Why can we use the identity matrix when defining the characteristic polynomial?

Question

We begin with $$\lambda v = Tv$$ where $\lambda$ is an eigenvalue, $v$ is an eigenvector, and $T$ is the transformation in question. We state $$\lambda v - Tv = 0$$ We then must state $$(\lambda I - T)v = 0$$What allows us to bring in $I$, the identity matrix? I understand that subtraction of a linear transformation (or matrix) from a scalar is ill-defined, but what permits us to multiply $\lambda$ by $I$? Would a more rigorous evaluation be \begin{align*} \lambda v - Tv &= \lambda Iv - Tv \\ &= (\lambda I - T)v \end{align*} where the identity matrix provides a multiplicative identity of some sorts?

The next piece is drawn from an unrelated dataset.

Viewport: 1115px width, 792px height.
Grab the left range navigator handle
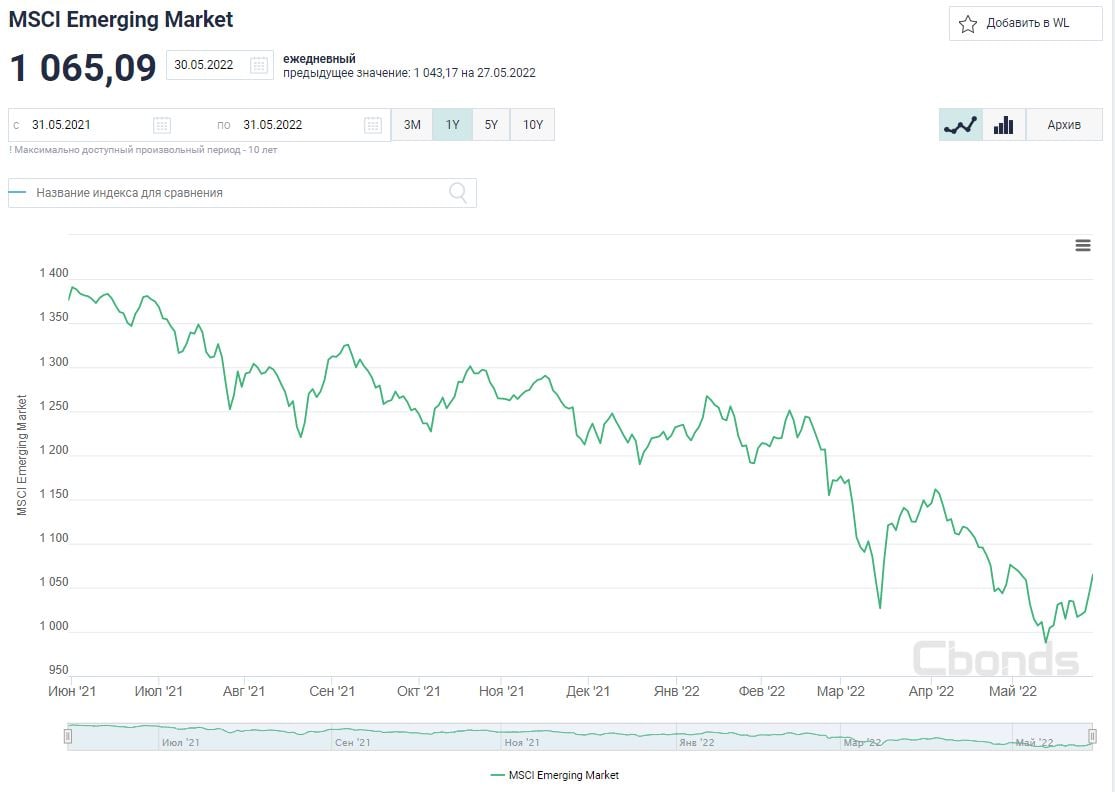[x=68, y=737]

I understand that $I \in M_{n \times n}(\mathbb{F})$, so I am wondering how it can be the identity for $v \in M_{n \times 1}(\mathbb{F})$?

The reason I ask is that I am proving Cayley-Hamilton for a diagonal matrix, and I have come upon the following:

\begin{align*} \chi(t) &= det(D-tI) \\ &= \prod_{i=1}^{n}d_{ii}-t \\ &= (d_{11} - t)(d_{22} - t) \cdots (d_{nn} - t) \end{align*}

Consider \begin{align*} \chi([D]) &= (d_{11}I - D)(d_{22}I - D) \cdots (d_{nn}I - D) \end{align*}

Where does the $I$ come from?

The underlying question is really this:

I understand that $I \in M_{n \times n}(\mathbb{F})$, so I am wondering how it can be the identity for $v \in M_{n \times 1}(\mathbb{F})$?

Answer 1

You have several questions; I will just try to answer the main one:

"I understand that $I \in M_{n \times n}(\mathbb{F})$, so I am wondering how it can be the identity for $v \in M_{n \times 1}(\mathbb{F})$?"

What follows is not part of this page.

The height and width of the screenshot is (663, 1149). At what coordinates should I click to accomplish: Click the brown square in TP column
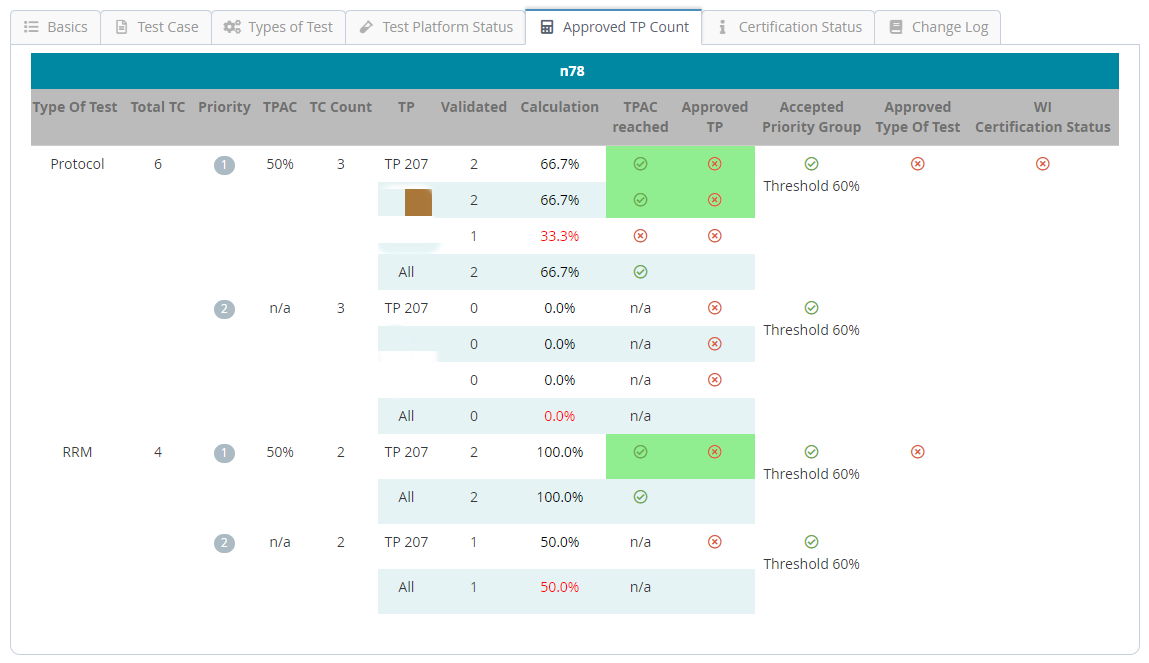point(418,201)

First, in general, vector spaces (in your case $M_{n \times 1}(\mathbb F)$ or better known as $\mathbb F^n$) don't come with multiplicative identities. In fact vector spaces don't even need any multiplication within itself; it just needs to be an abelian group with a single operation reminiscent of addition. This is the case with $\mathbb F^n$. It has a well-defined vector addition and it satisfies a bunch of rules on how the field $\mathbb F$ acts on it. There is no unified notion of multiplication in $\mathbb F^n$.

The situation you are seeing with $I \in M_{n \times n}(\mathbb F)$ acting on $v \in \mathbb F^n$ like an "identity" is an entirely new phenomenon that $\mathbb F^n$ enjoys in addition to its the vector space properties. $M_{n \times n}(\mathbb F)$ forms a structure called a ring, which is a crippled field: both addition and multiplication are defined in it but division may not always be possible.

Just like the field $\mathbb F$ acts on $\mathbb F^n$, through scalar multiplication, to give it its vector space property, the ring $M_{n \times n}(\mathbb F)$ also acts on $\mathbb F^n$, through left matrix-vector multiplication, to give it a separate property called a left module. One of the central requirements of a left module is exactly what you noticed: that the identity of the ring must also act like an identity on the module elements.